Could you copy every line of the data that contains "Open"?

_Provided records_:
------------------------------------
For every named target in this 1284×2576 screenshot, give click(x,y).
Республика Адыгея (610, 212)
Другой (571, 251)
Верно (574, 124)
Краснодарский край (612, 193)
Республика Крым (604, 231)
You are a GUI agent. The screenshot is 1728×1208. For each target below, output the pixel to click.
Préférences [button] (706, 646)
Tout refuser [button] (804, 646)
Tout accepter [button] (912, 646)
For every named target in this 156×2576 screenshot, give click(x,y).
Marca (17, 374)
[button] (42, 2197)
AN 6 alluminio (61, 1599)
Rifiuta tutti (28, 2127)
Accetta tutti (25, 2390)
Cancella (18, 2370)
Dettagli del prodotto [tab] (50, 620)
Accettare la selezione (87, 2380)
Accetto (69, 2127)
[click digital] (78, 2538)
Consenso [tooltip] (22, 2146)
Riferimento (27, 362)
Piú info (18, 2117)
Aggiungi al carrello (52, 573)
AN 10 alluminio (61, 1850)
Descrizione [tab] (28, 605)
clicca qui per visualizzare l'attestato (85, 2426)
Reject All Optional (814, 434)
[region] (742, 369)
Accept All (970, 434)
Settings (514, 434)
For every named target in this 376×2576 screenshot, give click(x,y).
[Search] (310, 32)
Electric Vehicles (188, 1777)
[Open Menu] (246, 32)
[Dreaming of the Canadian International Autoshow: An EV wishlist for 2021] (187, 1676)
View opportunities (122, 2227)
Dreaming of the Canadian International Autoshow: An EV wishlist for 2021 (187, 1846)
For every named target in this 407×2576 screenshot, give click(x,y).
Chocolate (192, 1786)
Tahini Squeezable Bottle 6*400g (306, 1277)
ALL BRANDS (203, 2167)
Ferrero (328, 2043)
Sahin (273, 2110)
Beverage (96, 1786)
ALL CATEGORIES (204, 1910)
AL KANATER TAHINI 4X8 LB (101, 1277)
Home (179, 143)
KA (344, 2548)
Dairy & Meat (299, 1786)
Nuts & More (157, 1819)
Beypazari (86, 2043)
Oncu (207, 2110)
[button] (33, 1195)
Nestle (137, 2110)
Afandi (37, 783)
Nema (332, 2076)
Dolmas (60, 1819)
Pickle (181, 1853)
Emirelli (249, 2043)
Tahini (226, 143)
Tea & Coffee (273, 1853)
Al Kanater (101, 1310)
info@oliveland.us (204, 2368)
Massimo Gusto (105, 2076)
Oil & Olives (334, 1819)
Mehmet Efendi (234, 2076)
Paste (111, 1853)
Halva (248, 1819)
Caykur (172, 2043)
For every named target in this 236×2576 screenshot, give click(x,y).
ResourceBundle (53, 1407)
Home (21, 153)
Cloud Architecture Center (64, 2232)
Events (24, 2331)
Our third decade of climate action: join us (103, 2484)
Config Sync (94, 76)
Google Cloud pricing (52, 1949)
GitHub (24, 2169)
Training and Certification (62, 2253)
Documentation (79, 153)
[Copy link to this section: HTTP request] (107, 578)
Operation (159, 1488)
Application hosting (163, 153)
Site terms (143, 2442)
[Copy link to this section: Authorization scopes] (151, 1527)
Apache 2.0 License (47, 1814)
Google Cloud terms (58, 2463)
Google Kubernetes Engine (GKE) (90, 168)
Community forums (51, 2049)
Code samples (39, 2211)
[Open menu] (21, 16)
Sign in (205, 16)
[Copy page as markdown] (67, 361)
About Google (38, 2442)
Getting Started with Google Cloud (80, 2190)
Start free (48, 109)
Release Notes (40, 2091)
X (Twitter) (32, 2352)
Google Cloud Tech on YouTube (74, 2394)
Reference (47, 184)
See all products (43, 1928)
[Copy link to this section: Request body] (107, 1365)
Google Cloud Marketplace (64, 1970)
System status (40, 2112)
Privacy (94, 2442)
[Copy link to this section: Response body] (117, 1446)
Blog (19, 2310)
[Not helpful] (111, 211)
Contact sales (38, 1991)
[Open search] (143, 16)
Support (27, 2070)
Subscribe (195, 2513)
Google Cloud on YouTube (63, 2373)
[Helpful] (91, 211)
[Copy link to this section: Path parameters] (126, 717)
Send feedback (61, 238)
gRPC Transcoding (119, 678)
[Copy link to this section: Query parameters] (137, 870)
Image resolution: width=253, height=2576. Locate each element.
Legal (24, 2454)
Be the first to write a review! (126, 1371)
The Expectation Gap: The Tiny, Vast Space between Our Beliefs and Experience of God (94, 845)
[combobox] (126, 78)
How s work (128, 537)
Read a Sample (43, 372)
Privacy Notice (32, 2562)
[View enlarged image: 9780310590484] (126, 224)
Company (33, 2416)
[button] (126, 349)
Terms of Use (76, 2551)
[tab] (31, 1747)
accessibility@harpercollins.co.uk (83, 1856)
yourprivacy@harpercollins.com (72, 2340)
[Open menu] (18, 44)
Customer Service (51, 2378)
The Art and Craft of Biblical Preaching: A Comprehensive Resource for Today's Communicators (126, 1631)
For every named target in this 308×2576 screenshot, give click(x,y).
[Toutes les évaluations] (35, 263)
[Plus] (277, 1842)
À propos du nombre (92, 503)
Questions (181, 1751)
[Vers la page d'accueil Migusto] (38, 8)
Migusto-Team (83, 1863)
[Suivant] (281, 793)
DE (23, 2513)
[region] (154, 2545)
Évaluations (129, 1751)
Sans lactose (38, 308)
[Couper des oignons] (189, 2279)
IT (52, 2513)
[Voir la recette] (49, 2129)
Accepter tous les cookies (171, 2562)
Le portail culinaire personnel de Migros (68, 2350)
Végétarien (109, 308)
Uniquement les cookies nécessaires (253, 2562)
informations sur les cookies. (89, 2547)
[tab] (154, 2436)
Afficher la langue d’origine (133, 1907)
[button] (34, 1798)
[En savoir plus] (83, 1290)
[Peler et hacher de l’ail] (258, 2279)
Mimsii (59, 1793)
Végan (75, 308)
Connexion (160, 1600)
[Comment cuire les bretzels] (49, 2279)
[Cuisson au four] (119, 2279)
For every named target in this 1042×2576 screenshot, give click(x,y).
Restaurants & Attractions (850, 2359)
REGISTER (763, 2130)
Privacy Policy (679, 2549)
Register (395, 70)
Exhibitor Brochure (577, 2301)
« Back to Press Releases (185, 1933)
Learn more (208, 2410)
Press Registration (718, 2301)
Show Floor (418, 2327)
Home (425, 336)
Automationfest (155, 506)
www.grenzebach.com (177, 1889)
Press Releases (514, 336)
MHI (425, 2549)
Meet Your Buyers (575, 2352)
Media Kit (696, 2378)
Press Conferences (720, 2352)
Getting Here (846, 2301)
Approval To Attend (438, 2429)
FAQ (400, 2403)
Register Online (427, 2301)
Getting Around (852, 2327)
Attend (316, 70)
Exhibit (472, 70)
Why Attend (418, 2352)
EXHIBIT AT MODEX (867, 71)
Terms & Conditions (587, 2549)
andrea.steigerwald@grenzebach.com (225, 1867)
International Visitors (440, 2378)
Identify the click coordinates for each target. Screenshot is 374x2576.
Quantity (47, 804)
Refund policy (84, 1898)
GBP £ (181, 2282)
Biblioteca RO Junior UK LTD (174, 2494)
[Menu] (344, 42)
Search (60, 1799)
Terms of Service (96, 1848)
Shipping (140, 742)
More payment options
------------------------------------
_Response for this exercise_:
[Open Menu] (246, 32)
[Open menu] (21, 16)
[Open search] (143, 16)
[Open menu] (18, 44)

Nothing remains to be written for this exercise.